Oh, you noticed that, too?
Marcus Ranum says
Shiv@#7:
Who would lash us into serfdom and would crush us with his might
Is there anything left to us but to organize and fight? For…
The union makes us strong
[iww]
Ieva Skrebele says
Bill Spight @#5
Well, not necessarily. Slave owners seemed perfectly happy having a high death rate among their slaves. And it’s not like the owners of thoroughbred horses (dogs, cats, other animals) always treat them well. People who perceive their animals as pets generally treat them well. People who perceive their animals as a source of income generally treat them only good enough to ensure that the animal stays alive for as long as it remains profitable. When breeding animals for profit, the only way how you can increase your income is by reducing your animals’ life quality. Consider dog breeding for example. A female dog can have about six or so litters of puppies. After that she becomes too old for breeding. But she’s still too young to die of natural causes. If you care for this dog and see her as a pet, you won’t be able to simply get rid of her the moment she gets too old for giving birth to puppies. If you see this dog as a source of income and you want to increase your revenue, then you have to kill the dog the moment when feeding her stops being profitable. In order to maximize profit, businesspeople dehumanize living creatures (whether human or animal) and treat them as disposable.
Owlmirror says
The NYT has this article, Companies Say Trump Is Hurting Business by Limiting Legal Immigration.

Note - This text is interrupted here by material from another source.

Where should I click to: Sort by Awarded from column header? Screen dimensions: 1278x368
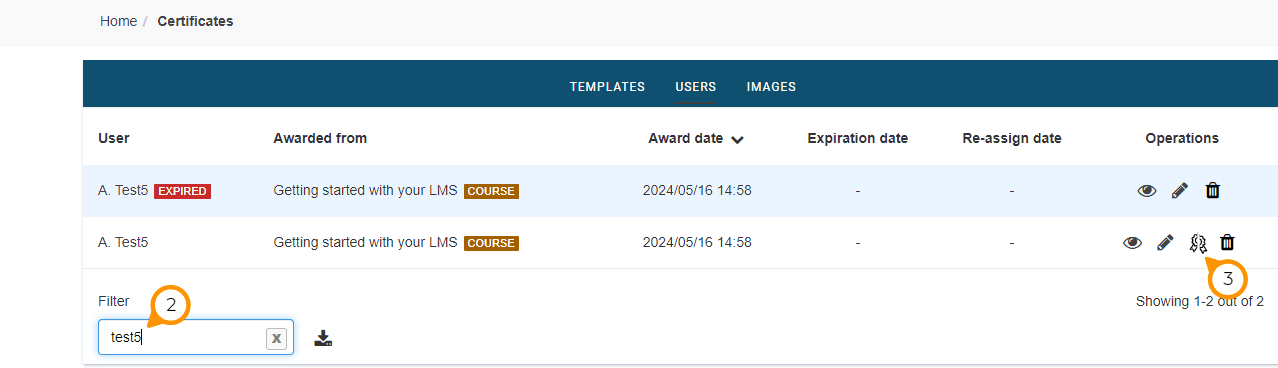pyautogui.click(x=320, y=138)
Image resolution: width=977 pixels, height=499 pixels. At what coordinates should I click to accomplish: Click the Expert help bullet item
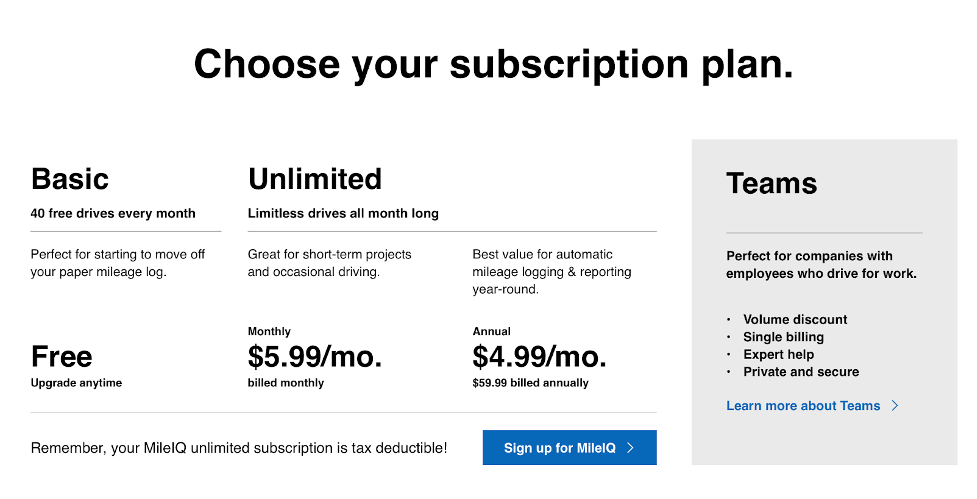(778, 354)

I found myself wondering why there would be an employment slot for a specifically foreign pathologist, as per the article. One thought that occurred to me is that the salary is deliberately (far?) lower than average, and an American-educated equivalent would not find such a salary acceptable because they would have enormous student debt. Which lead to the further thought that countries with less expensive education, healthcare, and cost of living in general are subsidizing cheap labor for the US.
I really don’t know if this is a completely correct analysis. Am I missing anything obvious?
John Morales says
Different hierarchies of examination — personal vs societal.
(i.e. when one society benefits from the labour of another, that labour in turn benefits from the employment by that society — leaving aside degenerate cases, such as slavery)
John Morales says
(Or: poor countries whose labour seeks better fields benefit from return monies — social bonds and that stuff)
cvoinescu says
Remittances are not nearly enough to compensate for the loss of the most educated and the most hardworking people. Where emigration is so large that remittances are a significant part of the economy, the society that’s left behind tends to be hollowed out, less productive and, generally speaking, more corrupt at all levels.
I think Owlmirror’s observation is correct, on balance, although John Morales does have a point, in that remittances contribute to returning a small part of that subsidy.